PROVIDED INFORMATION: Begin
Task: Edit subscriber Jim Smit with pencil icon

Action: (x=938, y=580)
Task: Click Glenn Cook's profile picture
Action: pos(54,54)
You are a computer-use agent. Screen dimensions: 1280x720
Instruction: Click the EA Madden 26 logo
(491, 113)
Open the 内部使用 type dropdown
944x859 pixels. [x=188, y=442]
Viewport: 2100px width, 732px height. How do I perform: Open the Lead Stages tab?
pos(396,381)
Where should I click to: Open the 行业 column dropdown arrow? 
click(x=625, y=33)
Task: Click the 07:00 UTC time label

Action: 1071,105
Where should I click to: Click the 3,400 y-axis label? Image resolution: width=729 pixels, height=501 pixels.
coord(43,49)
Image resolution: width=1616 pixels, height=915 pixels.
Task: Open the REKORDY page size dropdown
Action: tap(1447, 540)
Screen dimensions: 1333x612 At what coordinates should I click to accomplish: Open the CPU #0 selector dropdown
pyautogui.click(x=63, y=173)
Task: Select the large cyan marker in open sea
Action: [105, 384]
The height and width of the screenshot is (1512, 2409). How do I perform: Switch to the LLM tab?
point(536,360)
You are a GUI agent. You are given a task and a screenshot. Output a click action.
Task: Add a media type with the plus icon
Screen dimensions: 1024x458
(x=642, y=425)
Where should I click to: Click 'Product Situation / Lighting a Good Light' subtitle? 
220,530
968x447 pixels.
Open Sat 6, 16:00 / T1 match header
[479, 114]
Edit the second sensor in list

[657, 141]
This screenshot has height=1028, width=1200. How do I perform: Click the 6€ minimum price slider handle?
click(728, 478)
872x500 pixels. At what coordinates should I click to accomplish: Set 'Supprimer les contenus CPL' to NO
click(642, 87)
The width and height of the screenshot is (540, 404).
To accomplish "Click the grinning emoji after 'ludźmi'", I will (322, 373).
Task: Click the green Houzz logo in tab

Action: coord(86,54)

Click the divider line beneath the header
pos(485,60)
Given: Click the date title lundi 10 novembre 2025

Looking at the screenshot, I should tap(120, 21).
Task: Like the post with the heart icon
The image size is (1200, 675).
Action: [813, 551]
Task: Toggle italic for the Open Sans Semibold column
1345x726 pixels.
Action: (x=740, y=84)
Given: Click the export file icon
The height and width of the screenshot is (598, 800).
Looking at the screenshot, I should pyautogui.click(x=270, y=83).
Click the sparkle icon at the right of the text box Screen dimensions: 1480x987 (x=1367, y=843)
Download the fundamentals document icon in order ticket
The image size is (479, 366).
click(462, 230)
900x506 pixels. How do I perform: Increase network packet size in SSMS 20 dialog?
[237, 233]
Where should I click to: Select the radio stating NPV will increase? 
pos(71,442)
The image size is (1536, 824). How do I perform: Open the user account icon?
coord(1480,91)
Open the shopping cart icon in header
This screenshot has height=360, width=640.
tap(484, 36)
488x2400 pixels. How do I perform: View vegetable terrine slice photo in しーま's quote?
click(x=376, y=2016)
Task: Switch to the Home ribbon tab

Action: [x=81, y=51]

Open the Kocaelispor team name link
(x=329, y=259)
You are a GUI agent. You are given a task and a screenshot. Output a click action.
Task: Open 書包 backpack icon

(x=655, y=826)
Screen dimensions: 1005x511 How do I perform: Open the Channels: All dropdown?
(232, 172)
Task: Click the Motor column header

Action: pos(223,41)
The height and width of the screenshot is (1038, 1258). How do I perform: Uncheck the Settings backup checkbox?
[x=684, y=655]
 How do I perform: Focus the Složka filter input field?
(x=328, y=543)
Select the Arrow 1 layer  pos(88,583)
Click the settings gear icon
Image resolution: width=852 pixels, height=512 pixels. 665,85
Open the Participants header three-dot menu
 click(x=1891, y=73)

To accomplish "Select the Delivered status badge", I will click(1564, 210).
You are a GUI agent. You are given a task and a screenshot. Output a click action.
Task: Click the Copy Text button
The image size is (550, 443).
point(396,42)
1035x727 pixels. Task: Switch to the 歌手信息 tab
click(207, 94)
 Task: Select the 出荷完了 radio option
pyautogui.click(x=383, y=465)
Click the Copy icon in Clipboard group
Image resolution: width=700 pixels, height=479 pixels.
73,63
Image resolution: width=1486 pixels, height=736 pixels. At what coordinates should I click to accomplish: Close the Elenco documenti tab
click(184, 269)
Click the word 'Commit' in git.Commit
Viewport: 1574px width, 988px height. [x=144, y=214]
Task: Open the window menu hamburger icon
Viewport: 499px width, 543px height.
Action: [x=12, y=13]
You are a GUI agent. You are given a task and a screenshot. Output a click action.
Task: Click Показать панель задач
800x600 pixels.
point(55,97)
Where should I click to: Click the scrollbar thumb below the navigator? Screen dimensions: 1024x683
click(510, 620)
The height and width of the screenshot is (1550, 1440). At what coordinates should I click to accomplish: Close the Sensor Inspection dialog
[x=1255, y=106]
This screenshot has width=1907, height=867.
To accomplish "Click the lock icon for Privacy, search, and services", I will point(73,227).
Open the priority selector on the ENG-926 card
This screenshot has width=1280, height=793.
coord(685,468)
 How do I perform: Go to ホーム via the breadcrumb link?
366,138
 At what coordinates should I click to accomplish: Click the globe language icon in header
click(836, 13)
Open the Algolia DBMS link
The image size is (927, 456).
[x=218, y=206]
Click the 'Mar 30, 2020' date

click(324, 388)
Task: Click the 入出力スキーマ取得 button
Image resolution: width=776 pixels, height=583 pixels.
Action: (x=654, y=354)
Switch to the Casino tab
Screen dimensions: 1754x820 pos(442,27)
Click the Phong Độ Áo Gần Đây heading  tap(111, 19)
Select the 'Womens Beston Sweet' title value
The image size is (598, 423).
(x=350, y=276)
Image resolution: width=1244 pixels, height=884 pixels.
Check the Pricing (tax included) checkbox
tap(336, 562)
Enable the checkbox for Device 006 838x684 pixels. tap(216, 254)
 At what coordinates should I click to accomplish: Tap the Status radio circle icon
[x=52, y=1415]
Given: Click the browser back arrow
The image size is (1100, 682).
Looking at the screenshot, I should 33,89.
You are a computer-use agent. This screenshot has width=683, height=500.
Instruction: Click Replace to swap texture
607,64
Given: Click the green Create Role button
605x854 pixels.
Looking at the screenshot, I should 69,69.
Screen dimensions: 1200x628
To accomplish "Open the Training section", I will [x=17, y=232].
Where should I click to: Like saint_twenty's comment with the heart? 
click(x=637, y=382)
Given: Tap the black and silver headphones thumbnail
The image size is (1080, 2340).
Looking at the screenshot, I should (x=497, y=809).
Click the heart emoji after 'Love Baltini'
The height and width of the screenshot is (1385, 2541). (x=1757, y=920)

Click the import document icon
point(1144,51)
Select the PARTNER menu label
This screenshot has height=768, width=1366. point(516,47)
PROVIDED INFORMATION: End
> [TASK DIRECTIONS]: The records above are to be transcribed exactly and completely.

> [YOUR SOLUTION]:
Task: Edit subscriber Jim Smit with pencil icon

Action: (x=938, y=580)
Task: Click Glenn Cook's profile picture
Action: pos(54,54)
You are a computer-use agent. Screen dimensions: 1280x720
Instruction: Click the EA Madden 26 logo
(491, 113)
Open the 内部使用 type dropdown
944x859 pixels. [x=188, y=442]
Viewport: 2100px width, 732px height. How do I perform: Open the Lead Stages tab?
pos(396,381)
Where should I click to: Open the 行业 column dropdown arrow? 
click(x=625, y=33)
Task: Click the 07:00 UTC time label

Action: 1071,105
Where should I click to: Click the 3,400 y-axis label? Image resolution: width=729 pixels, height=501 pixels.
coord(43,49)
Image resolution: width=1616 pixels, height=915 pixels.
Task: Open the REKORDY page size dropdown
Action: tap(1447, 540)
Screen dimensions: 1333x612 At what coordinates should I click to accomplish: Open the CPU #0 selector dropdown
pyautogui.click(x=63, y=173)
Task: Select the large cyan marker in open sea
Action: [105, 384]
The height and width of the screenshot is (1512, 2409). How do I perform: Switch to the LLM tab?
point(536,360)
You are a GUI agent. You are given a task and a screenshot. Output a click action.
Task: Add a media type with the plus icon
Screen dimensions: 1024x458
(x=642, y=425)
Where should I click to: Click 'Product Situation / Lighting a Good Light' subtitle? 
220,530
968x447 pixels.
Open Sat 6, 16:00 / T1 match header
[479, 114]
Edit the second sensor in list

[657, 141]
This screenshot has height=1028, width=1200. How do I perform: Click the 6€ minimum price slider handle?
click(728, 478)
872x500 pixels. At what coordinates should I click to accomplish: Set 'Supprimer les contenus CPL' to NO
click(642, 87)
The width and height of the screenshot is (540, 404).
To accomplish "Click the grinning emoji after 'ludźmi'", I will (322, 373).
Task: Click the green Houzz logo in tab

Action: coord(86,54)

Click the divider line beneath the header
pos(485,60)
Given: Click the date title lundi 10 novembre 2025

Looking at the screenshot, I should tap(120, 21).
Task: Like the post with the heart icon
The image size is (1200, 675).
Action: [813, 551]
Task: Toggle italic for the Open Sans Semibold column
1345x726 pixels.
Action: (x=740, y=84)
Given: Click the export file icon
The height and width of the screenshot is (598, 800).
Looking at the screenshot, I should pyautogui.click(x=270, y=83).
Click the sparkle icon at the right of the text box Screen dimensions: 1480x987 (x=1367, y=843)
Download the fundamentals document icon in order ticket
The image size is (479, 366).
click(462, 230)
900x506 pixels. How do I perform: Increase network packet size in SSMS 20 dialog?
[237, 233]
Where should I click to: Select the radio stating NPV will increase? 
pos(71,442)
The image size is (1536, 824). How do I perform: Open the user account icon?
coord(1480,91)
Open the shopping cart icon in header
This screenshot has height=360, width=640.
tap(484, 36)
488x2400 pixels. How do I perform: View vegetable terrine slice photo in しーま's quote?
click(x=376, y=2016)
Task: Switch to the Home ribbon tab

Action: [x=81, y=51]

Open the Kocaelispor team name link
(x=329, y=259)
You are a GUI agent. You are given a task and a screenshot. Output a click action.
Task: Open 書包 backpack icon

(x=655, y=826)
Screen dimensions: 1005x511 How do I perform: Open the Channels: All dropdown?
(232, 172)
Task: Click the Motor column header

Action: pos(223,41)
The height and width of the screenshot is (1038, 1258). How do I perform: Uncheck the Settings backup checkbox?
[x=684, y=655]
 How do I perform: Focus the Složka filter input field?
(x=328, y=543)
Select the Arrow 1 layer  pos(88,583)
Click the settings gear icon
Image resolution: width=852 pixels, height=512 pixels. 665,85
Open the Participants header three-dot menu
 click(x=1891, y=73)

To accomplish "Select the Delivered status badge", I will click(1564, 210).
You are a GUI agent. You are given a task and a screenshot. Output a click action.
Task: Click the Copy Text button
The image size is (550, 443).
point(396,42)
1035x727 pixels. Task: Switch to the 歌手信息 tab
click(207, 94)
 Task: Select the 出荷完了 radio option
pyautogui.click(x=383, y=465)
Click the Copy icon in Clipboard group
Image resolution: width=700 pixels, height=479 pixels.
73,63
Image resolution: width=1486 pixels, height=736 pixels. At what coordinates should I click to accomplish: Close the Elenco documenti tab
click(184, 269)
Click the word 'Commit' in git.Commit
Viewport: 1574px width, 988px height. [x=144, y=214]
Task: Open the window menu hamburger icon
Viewport: 499px width, 543px height.
Action: [x=12, y=13]
You are a GUI agent. You are given a task and a screenshot. Output a click action.
Task: Click Показать панель задач
800x600 pixels.
point(55,97)
Where should I click to: Click the scrollbar thumb below the navigator? Screen dimensions: 1024x683
click(510, 620)
The height and width of the screenshot is (1550, 1440). At what coordinates should I click to accomplish: Close the Sensor Inspection dialog
[x=1255, y=106]
This screenshot has width=1907, height=867.
To accomplish "Click the lock icon for Privacy, search, and services", I will point(73,227).
Open the priority selector on the ENG-926 card
This screenshot has width=1280, height=793.
coord(685,468)
 How do I perform: Go to ホーム via the breadcrumb link?
366,138
 At what coordinates should I click to accomplish: Click the globe language icon in header
click(836, 13)
Open the Algolia DBMS link
The image size is (927, 456).
[x=218, y=206]
Click the 'Mar 30, 2020' date

click(324, 388)
Task: Click the 入出力スキーマ取得 button
Image resolution: width=776 pixels, height=583 pixels.
Action: (x=654, y=354)
Switch to the Casino tab
Screen dimensions: 1754x820 pos(442,27)
Click the Phong Độ Áo Gần Đây heading  tap(111, 19)
Select the 'Womens Beston Sweet' title value
The image size is (598, 423).
(x=350, y=276)
Image resolution: width=1244 pixels, height=884 pixels.
Check the Pricing (tax included) checkbox
tap(336, 562)
Enable the checkbox for Device 006 838x684 pixels. tap(216, 254)
 At what coordinates should I click to accomplish: Tap the Status radio circle icon
[x=52, y=1415]
Given: Click the browser back arrow
The image size is (1100, 682).
Looking at the screenshot, I should 33,89.
You are a computer-use agent. This screenshot has width=683, height=500.
Instruction: Click Replace to swap texture
607,64
Given: Click the green Create Role button
605x854 pixels.
Looking at the screenshot, I should 69,69.
Screen dimensions: 1200x628
To accomplish "Open the Training section", I will [x=17, y=232].
Where should I click to: Like saint_twenty's comment with the heart? 
click(x=637, y=382)
Given: Tap the black and silver headphones thumbnail
The image size is (1080, 2340).
Looking at the screenshot, I should (x=497, y=809).
Click the heart emoji after 'Love Baltini'
The height and width of the screenshot is (1385, 2541). (x=1757, y=920)

Click the import document icon
point(1144,51)
Select the PARTNER menu label
This screenshot has height=768, width=1366. point(516,47)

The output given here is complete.